Webfonts in WordPress emails

Our WordPress email template plugin WP HTML Mail ist about five years old now. Right from the beginning users where asking why they cannot use webfonts in their emails. [Short spoiler at the beginning: we added this feature now and the beta signup is at the bottom of the page]
While it was technically always possible to use webfonts in emails it didn’t make any sense because only a small percentage of recipients could see them.

Coding emails is still like making websites in the 90s using table layouts, inline styles and the worst “browser”-standards you’ve ever seen.

Campaignmonitor has a huge collections of all CSS statements supported by which email client in which version on which HTML tag.

Can I use Webfonts in emails in 2020?

Short answer: It depends…

There is still no general support for it and maybe it will never be but you can use it if you keep a few things in mind.

How many of your recipients can see the Webfonts?

Litmus wrote an article about this topic mentioning the following list of supported email clients:

  • Apple Mail
  • iOS Mail
  • Google Android
  • Samsung Mail (Android 8.0)
  • Outlook for Mac
  • Outlook App
  • Thunderbird

The list looks short but most of them are in the top ten in global usage and there might be many less popular apps and webmail clients which will also work and are no listed in their article.
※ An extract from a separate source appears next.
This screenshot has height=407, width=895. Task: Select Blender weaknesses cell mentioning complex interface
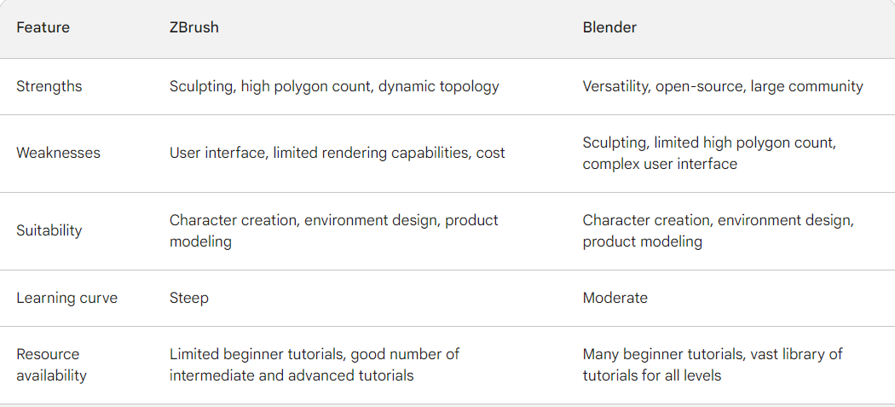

Nevertheless you should keep in mind depending on your target audience and country between 30% and 50% will not see the webfonts. Just google for “email client statistics <your country>”. You should find several statistics to get to know your local users.

How do emails look like for those who can’t see the fonts?
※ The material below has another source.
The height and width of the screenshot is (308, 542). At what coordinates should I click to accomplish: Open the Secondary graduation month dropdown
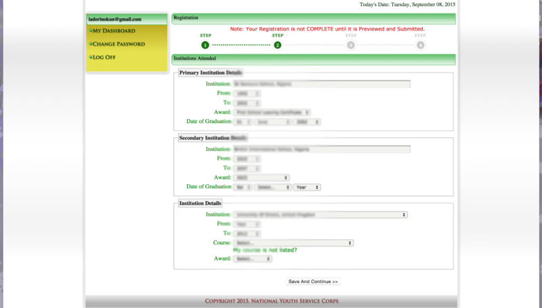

Because we don’t want the recipients email client to choose any other fonts we decided to define fontsets each of them containing your selected webfont and a fallback font. If you choose your fonts wisely your mails can still look good for all recipients.
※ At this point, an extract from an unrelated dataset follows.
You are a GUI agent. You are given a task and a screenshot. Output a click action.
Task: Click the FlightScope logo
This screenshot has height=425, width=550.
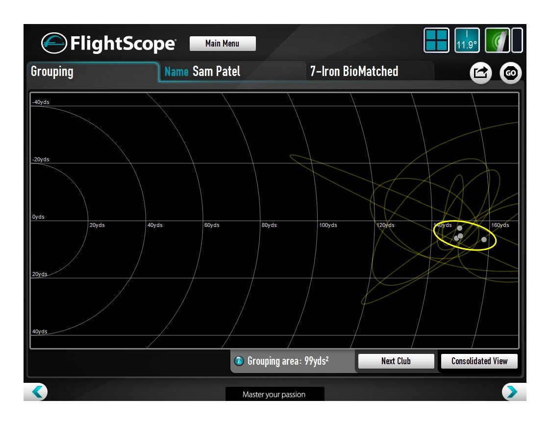click(108, 43)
Using Georgia as fallback font for Abril Fatface
Using Tahoma as fallback font for Josefine Sans

While this is ok for serif and sans-serif fonts you wont find any web safe fallbacks for display fonts:

no suitable fallback font for Amatic SC

Some Screenshots of different email clients

We chose a serif font which doesn’t look too bad using a fallback. So especially have a look at the header font weight to see the difference.

iPhone 👍
Apple Mail 👍
Gmail App 👎
Gmail 👎
GMX Webmail 👎
Outlook Mac 👍

Thunderbird 👍
Samsung 👍
Outlook Webmail 👎
Outlook Windows 👎
freenet 👍

iPad 👍

Ready to use webfonts in your emails?

5 Responses to “Webfonts in WordPress emails”

  1. Leon

    Great information! Thank you for the explanation. 😊👍🏻

    Reply
  2. Shayne

    Great article & explanation! I’d be more than happy to give this add-on a try. Would you guys ever consider a way to add custom fonts (not google fonts) to emails? Those stored on our own server?

    Reply
    • Hannes

      Hey Shayne,
      at the moment we will not add this feature. We will put it on our roadmap when more users need it.
      best regards, Hannes

      Reply
      • Yahudah

        definitely need it, it’s essential for my site and brand. Is there anyway to get this customized? we rely heavily on our coustom font being uniform across all aspects of our site and brand and downloaded this plugin specifically for that reason.

        Reply
        • Hannes

          Hey Yahudah, We will add this to a new version in about three weeks.